La nature rétrospective de l’étude a généré de nombreux biais. En effet, les données cliniques et l’évolution sont parfois imprécises et de nombreux cas n’ont pas pu être inclus par manque d’informations. Parmi les 287 tumeurs incluses initialement dans cette étude, seules 86 ont pu être finalement exploitées.

Conclusion

Cette étude confirme la difficulté rencontrée par les cliniciens pour prévoir le comportement biologique d’un mastocytome cutané félin. Bien que rétrospective, cette étude apporte la confirmation de l’intérêt de l’index mitotique et décrit un nouveau sous-type histologique au sein du groupe des mastocytomes différenciés, qui nécessiterait des essais plus approfondis.

Références

  • 1. Blackwood L, Murphy S, Buracco P et coll. European consensus document on mast cell tumours in dogs and cats. Vet. Comp. Oncol. 2012;10(3):e1-e29.
  • 2. Henry C, Herrera C. Mast cell tumors in cats: clinical update and possible new treatment avenues. J. Feline Med. Surg. 2013;15(1):41-47.
  • 3. Johnson TO, Schulman FY, Lipscomb TP, Yantis LD. Histopathology and biologic behavior of pleomorphic cutaneous mast cell tumors in fifteen cats. Vet. Pathol. 2002;39(4):452-457.
  • 4. Litster AL, Sorenmo KU. Characterisation of the signalment, clinical and survival characteristics of 41 cats with mast cell neoplasia. J. Feline Med. Surg. 2006;8(3):177-183.
  • 5. Miller MA, Nelson SL, Turk JR et coll. Cutaneous neoplasia in 340 cats. Vet. Pathol. 1991;28(5):389-395.
  • 6. Sabattini S, Bettini G. Prognostic value of histologic and immunohistochemical features in feline cutaneous mast cell tumors. Vet. Pathol. 2010;47(4):643-653.
  • 7. Sabattini S, Guadagni Frizzon M, Gentilini F et coll. Prognostic significance of kit receptor tyrosine kinase dysregulations in feline cutaneous mast cell tumors. Vet. Pathol. 2013;50(5):797-805.

Conflit d’intérêts

Aucun.

RÉSUMÉ

CONTEXTE

Le mastocytome cutané félin est la seconde tumeur cutanée la plus fréquente chez le chat. Dans cette espèce, il n’existe pas de critères cliniques et/ou histologiques précis permettant d’établir l’évolution de la tumeur.

OBJECTIF

L’objectif de cette étude rétrospective était d’analyser les données cliniques et microscopiques des chats atteints de mastocytome, afin de dégager des éléments permettant d’affiner le pronostic.

MÉTHODES

Les tumeurs ont été sélectionnées au sein d’un laboratoire d’anatomie pathologique du Royaume-Uni entre 2006 et 2011. Pour chacun des cas sélectionnés, les données anamnestiques ont été recueillies ainsi que l’évolution sur une durée de 2 ans au moins après le diagnostic.

RÉSULTATS

• 86 tumeurs de 69 animaux ont été rapportées.

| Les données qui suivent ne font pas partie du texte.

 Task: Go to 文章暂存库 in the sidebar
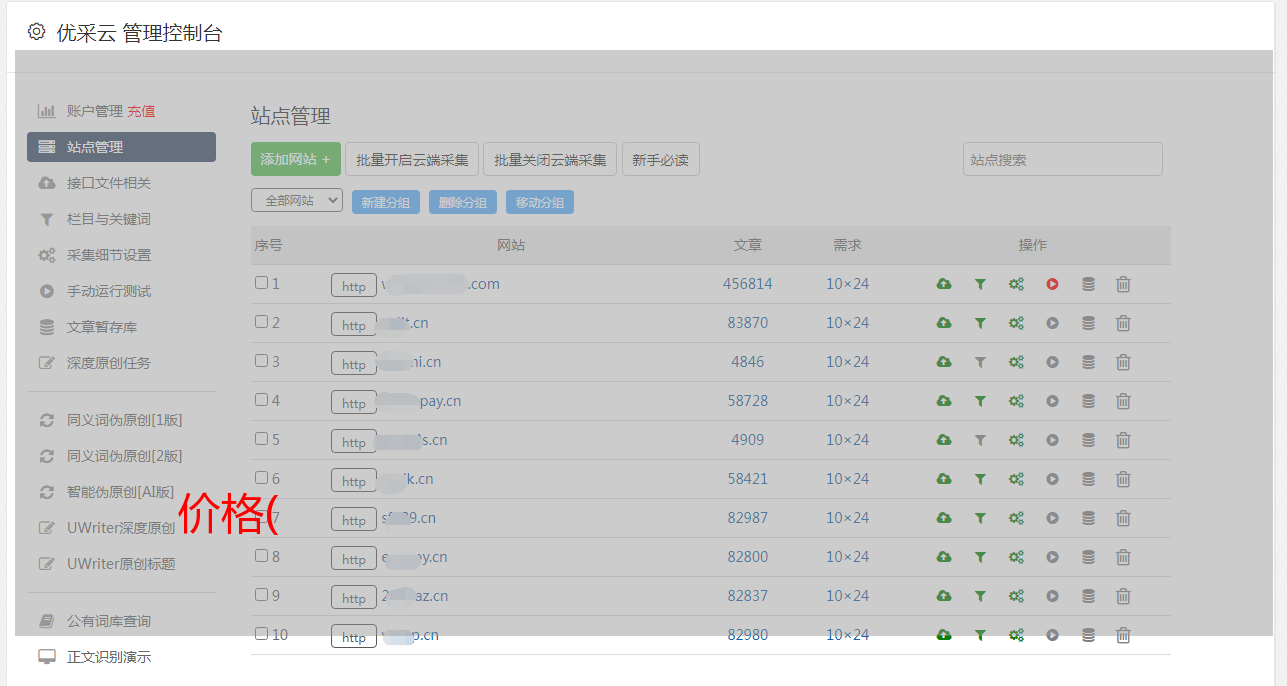coord(102,327)
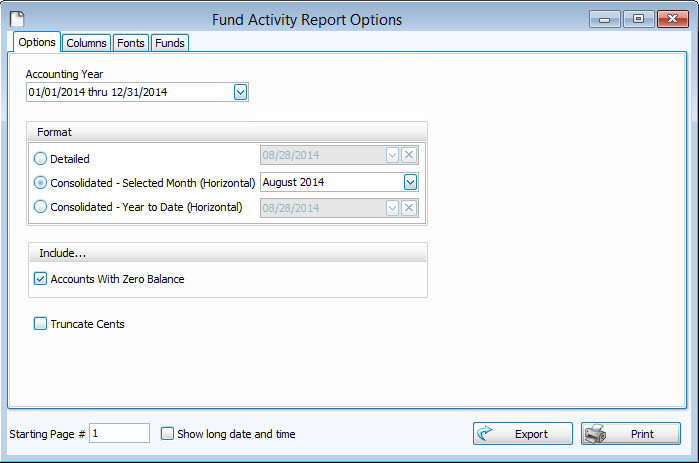This screenshot has height=463, width=699.
Task: Open the Fonts tab
Action: 130,43
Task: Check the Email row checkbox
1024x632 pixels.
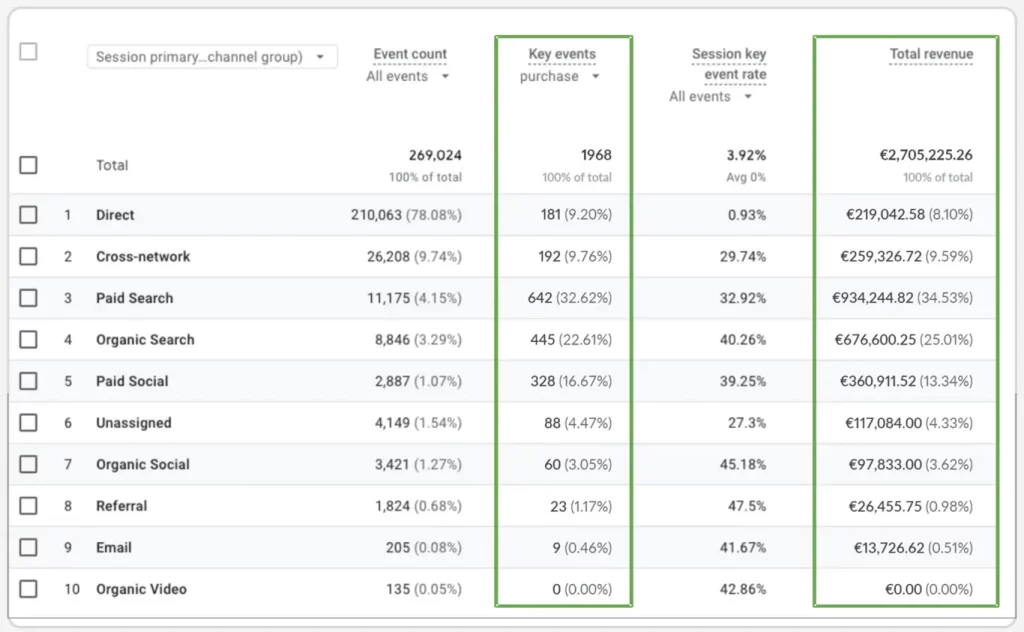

• Parmi ces cas, 17,4 % sont morts des suites du mastocytome.

• L’âge moyen au moment du diagnostic était de 11 ans. Aucune prédisposition de sexe n’a été établie.

• Certaines races étaient plus souvent rapportées : le siamois, le sacré de birmanie, le bleu russe et le ragdoll.

• La tête était plus souvent touchée chez les jeunes alors qu’il s’agissait du tronc chez les chats âgés.

• Le nombre de tumeurs n’influençait pas le devenir de l’animal.

• Lors de l’analyse histologique, 66 % des tumeurs étaient classées comme bien différenciées. Au sein de cette catégorie, un sous-groupe a été identifié présentant des cellules multinucléées sans autre atypie majeure. 5,8 % des tumeurs présentaient ces caractéristiques. 19,8 % étaient pléomorphes et 8,1 % atypiques.

CONCLUSION

Cette étude confirme la difficulté d’établir un pronostic chez le chat à partir des données cliniques et microscopiques.